■ THE TASK: Turn the lines of the records between the line holding "Task: Tap the back arrow in SMS header" and the line holding "[1048, 107]", inclusive, into a Markdown table with the columns Row and Record line. Leave out blank lines.

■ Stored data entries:
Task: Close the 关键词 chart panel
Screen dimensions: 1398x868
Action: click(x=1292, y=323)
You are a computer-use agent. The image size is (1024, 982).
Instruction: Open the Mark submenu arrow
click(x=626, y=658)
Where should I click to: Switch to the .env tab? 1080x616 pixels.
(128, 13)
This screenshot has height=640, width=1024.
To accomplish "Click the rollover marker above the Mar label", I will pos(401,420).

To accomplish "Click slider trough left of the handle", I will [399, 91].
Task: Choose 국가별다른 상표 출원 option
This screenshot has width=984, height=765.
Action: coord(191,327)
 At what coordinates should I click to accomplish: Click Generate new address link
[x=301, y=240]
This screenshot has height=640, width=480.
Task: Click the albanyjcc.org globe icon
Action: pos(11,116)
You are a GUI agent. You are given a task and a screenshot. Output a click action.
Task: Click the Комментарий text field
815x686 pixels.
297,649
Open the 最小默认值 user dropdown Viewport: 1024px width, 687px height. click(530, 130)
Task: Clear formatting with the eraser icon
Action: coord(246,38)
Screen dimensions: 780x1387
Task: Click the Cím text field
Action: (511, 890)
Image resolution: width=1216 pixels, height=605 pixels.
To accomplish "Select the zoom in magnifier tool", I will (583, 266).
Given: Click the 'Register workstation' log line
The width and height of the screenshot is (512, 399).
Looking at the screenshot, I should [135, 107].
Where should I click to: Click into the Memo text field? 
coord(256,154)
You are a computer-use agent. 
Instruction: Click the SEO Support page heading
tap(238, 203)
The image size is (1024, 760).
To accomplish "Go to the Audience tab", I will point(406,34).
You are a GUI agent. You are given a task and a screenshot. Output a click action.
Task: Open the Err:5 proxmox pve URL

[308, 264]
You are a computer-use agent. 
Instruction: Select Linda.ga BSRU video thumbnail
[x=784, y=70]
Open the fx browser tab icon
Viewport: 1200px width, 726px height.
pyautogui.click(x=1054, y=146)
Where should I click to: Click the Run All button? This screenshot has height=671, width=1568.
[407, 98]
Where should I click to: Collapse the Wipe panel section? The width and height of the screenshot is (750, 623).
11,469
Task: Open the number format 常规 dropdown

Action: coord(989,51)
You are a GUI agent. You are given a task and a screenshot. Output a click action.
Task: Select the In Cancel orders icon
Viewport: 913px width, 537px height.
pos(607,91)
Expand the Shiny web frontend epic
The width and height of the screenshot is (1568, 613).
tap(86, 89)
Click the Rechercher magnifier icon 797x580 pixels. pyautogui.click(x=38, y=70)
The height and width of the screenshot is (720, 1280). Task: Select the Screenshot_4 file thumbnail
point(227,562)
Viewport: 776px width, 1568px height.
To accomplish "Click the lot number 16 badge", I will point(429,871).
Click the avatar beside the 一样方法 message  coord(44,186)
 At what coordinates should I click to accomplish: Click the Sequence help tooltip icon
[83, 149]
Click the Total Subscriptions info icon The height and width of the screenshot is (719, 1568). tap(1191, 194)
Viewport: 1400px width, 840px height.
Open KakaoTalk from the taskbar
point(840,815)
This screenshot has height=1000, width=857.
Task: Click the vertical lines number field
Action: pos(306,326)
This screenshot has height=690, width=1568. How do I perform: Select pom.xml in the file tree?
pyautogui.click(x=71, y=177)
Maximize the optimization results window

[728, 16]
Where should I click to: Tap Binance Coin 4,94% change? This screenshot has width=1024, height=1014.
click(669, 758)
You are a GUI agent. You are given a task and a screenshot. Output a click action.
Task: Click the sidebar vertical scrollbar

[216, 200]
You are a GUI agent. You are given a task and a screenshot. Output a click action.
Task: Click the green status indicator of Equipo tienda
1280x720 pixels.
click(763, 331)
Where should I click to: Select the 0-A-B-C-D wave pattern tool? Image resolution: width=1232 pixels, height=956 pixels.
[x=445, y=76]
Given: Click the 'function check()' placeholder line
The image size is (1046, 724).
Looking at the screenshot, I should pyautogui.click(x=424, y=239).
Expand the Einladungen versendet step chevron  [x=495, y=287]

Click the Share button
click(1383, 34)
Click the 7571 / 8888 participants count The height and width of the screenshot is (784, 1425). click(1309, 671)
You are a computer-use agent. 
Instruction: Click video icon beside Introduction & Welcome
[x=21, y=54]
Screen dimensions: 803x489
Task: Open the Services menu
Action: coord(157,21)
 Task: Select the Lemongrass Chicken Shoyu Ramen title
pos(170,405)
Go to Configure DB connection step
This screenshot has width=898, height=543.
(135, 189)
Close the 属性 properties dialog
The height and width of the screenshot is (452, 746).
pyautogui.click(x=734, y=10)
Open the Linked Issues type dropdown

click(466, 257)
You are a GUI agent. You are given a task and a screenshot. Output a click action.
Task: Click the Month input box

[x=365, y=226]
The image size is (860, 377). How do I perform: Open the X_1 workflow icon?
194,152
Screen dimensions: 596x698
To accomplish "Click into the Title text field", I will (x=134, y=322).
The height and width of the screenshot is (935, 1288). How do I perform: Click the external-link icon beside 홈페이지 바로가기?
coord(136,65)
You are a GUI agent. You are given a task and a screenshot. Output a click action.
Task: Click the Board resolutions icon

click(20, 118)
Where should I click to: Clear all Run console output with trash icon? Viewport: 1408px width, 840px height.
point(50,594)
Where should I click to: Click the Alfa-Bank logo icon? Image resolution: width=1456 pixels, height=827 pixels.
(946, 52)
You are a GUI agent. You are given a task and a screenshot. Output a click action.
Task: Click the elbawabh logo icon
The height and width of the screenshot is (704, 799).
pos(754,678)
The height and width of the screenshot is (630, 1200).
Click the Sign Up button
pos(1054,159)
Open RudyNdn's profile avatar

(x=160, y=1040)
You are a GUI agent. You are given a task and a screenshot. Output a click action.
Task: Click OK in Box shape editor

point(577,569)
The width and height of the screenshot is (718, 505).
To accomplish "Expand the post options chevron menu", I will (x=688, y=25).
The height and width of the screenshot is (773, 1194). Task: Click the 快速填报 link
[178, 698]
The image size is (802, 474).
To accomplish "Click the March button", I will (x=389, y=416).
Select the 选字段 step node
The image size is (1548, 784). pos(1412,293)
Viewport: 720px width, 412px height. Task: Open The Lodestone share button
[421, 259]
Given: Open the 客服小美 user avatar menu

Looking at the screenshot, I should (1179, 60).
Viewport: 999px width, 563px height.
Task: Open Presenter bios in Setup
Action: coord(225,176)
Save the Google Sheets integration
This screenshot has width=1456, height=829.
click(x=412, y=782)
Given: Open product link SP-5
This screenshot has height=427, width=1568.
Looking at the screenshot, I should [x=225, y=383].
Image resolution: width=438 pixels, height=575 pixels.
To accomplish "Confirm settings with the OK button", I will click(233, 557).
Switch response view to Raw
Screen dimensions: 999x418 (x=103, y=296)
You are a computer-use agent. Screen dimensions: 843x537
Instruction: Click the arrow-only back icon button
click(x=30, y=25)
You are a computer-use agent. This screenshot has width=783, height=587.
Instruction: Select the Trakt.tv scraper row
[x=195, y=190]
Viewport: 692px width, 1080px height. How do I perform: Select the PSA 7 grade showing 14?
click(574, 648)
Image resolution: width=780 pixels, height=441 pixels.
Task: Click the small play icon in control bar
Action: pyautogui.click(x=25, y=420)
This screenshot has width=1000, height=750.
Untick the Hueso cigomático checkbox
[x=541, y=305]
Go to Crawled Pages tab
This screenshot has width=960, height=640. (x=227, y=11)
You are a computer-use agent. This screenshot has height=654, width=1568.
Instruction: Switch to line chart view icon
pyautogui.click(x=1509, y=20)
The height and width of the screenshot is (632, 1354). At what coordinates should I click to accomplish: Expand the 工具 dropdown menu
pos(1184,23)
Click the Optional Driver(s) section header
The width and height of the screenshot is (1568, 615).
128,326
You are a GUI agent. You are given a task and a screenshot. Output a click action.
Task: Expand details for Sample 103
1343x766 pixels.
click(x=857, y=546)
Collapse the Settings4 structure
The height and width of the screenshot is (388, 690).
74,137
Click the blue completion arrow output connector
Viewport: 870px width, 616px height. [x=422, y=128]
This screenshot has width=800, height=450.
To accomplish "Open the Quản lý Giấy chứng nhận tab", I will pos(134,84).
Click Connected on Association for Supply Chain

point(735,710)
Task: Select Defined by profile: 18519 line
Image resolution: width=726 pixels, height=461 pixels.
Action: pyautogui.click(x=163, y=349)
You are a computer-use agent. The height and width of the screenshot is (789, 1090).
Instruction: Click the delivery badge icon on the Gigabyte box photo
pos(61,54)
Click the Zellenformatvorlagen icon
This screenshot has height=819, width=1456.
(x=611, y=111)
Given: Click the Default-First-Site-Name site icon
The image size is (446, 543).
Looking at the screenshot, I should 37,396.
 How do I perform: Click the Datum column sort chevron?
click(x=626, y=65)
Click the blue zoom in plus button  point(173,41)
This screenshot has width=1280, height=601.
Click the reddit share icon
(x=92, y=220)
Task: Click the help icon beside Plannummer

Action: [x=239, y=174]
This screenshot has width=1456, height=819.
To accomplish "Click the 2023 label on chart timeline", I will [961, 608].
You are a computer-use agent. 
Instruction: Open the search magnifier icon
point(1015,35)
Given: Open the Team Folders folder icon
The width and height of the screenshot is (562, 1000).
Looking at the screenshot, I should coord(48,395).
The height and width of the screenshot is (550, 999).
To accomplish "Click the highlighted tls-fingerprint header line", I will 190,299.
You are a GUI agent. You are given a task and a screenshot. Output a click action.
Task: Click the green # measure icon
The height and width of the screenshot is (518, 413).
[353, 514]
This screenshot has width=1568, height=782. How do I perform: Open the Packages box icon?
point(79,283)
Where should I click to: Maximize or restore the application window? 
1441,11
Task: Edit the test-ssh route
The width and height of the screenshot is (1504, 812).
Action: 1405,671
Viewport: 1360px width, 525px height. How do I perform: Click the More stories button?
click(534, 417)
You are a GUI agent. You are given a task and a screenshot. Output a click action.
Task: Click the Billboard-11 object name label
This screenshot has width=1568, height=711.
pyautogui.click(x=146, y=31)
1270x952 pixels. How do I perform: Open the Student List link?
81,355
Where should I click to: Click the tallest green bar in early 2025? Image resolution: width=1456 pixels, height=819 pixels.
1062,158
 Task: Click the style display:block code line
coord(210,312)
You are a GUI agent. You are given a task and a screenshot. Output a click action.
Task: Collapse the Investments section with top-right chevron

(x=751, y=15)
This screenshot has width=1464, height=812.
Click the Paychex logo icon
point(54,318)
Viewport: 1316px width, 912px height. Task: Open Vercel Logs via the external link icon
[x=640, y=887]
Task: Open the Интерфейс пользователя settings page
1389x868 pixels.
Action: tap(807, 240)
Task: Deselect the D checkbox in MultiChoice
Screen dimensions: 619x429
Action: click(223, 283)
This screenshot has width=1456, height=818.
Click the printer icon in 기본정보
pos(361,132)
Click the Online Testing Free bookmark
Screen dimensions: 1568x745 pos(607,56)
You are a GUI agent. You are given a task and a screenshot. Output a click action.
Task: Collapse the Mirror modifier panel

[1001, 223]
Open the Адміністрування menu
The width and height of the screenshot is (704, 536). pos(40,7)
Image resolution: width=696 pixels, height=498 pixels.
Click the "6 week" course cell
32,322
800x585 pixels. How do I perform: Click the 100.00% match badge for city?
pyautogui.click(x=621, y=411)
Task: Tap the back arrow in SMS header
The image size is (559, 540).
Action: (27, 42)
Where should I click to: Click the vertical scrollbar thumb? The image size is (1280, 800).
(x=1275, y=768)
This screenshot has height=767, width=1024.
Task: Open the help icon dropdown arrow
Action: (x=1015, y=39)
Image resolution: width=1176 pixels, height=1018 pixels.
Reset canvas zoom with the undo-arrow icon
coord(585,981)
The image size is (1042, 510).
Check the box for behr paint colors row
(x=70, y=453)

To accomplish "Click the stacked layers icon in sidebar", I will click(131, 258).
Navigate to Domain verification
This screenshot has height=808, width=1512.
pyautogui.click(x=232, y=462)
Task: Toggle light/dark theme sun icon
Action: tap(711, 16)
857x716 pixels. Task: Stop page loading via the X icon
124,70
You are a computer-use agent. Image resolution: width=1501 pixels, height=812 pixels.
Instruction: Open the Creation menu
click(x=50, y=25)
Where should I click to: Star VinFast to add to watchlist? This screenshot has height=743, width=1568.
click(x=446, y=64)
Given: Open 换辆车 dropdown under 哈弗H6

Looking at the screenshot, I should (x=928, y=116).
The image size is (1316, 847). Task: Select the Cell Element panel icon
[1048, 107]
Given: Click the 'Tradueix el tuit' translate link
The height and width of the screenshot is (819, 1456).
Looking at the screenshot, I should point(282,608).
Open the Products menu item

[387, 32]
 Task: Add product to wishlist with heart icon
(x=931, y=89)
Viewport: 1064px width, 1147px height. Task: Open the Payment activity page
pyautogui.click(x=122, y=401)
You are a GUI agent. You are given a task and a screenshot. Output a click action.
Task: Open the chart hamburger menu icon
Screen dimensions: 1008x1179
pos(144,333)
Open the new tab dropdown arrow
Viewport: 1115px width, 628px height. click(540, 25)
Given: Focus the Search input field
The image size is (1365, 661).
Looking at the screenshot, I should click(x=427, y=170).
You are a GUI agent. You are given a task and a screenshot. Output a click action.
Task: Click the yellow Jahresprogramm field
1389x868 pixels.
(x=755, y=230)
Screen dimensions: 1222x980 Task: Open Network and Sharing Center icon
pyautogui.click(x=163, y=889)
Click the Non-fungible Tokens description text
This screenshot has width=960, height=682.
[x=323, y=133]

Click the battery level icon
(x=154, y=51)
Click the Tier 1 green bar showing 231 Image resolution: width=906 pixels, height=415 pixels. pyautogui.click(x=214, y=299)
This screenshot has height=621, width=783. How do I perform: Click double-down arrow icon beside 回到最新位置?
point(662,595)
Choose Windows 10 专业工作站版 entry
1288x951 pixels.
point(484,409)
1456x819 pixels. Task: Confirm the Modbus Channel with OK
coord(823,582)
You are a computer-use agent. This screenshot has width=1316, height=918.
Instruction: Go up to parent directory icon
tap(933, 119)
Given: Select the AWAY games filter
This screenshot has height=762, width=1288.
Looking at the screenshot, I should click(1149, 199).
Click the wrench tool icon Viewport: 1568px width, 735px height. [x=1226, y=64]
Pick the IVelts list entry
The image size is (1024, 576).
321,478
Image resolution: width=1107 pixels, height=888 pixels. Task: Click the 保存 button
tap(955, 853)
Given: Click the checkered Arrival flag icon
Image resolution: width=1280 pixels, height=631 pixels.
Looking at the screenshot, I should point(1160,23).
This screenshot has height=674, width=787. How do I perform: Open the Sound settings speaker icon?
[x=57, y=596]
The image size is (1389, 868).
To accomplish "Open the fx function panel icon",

■ RESULT FOR THIS EXERCISE:
| Row | Record line |
|---|---|
| 1 | Task: Tap the back arrow in SMS header |
| 2 | The image size is (559, 540). |
| 3 | Action: (27, 42) |
| 4 | Where should I click to: Click the vertical scrollbar thumb? The image size is (1280, 800). |
| 5 | (x=1275, y=768) |
| 6 | This screenshot has height=767, width=1024. |
| 7 | Task: Open the help icon dropdown arrow |
| 8 | Action: (x=1015, y=39) |
| 9 | Image resolution: width=1176 pixels, height=1018 pixels. |
| 10 | Reset canvas zoom with the undo-arrow icon |
| 11 | coord(585,981) |
| 12 | The image size is (1042, 510). |
| 13 | Check the box for behr paint colors row |
| 14 | (x=70, y=453) |
| 15 | To accomplish "Click the stacked layers icon in sidebar", I will click(131, 258). |
| 16 | Navigate to Domain verification |
| 17 | This screenshot has height=808, width=1512. |
| 18 | pyautogui.click(x=232, y=462) |
| 19 | Task: Toggle light/dark theme sun icon |
| 20 | Action: tap(711, 16) |
| 21 | 857x716 pixels. Task: Stop page loading via the X icon |
| 22 | 124,70 |
| 23 | You are a computer-use agent. Image resolution: width=1501 pixels, height=812 pixels. |
| 24 | Instruction: Open the Creation menu |
| 25 | click(x=50, y=25) |
| 26 | Where should I click to: Star VinFast to add to watchlist? This screenshot has height=743, width=1568. |
| 27 | click(x=446, y=64) |
| 28 | Given: Open 换辆车 dropdown under 哈弗H6 |
| 29 | Looking at the screenshot, I should (x=928, y=116). |
| 30 | The image size is (1316, 847). Task: Select the Cell Element panel icon |
| 31 | [1048, 107] |